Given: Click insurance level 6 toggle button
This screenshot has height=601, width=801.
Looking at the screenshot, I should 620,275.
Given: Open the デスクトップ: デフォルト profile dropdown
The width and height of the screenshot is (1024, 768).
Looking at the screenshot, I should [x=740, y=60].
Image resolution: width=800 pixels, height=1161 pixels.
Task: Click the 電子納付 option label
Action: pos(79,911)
════════════════════
Your goal
Everything from the line containing "This screenshot has height=601, width=801." to the end of the listing above must be returned exactly. Both end lines belong in it.

Task answer
This screenshot has height=601, width=801.
Looking at the screenshot, I should 620,275.
Given: Open the デスクトップ: デフォルト profile dropdown
The width and height of the screenshot is (1024, 768).
Looking at the screenshot, I should [x=740, y=60].
Image resolution: width=800 pixels, height=1161 pixels.
Task: Click the 電子納付 option label
Action: pos(79,911)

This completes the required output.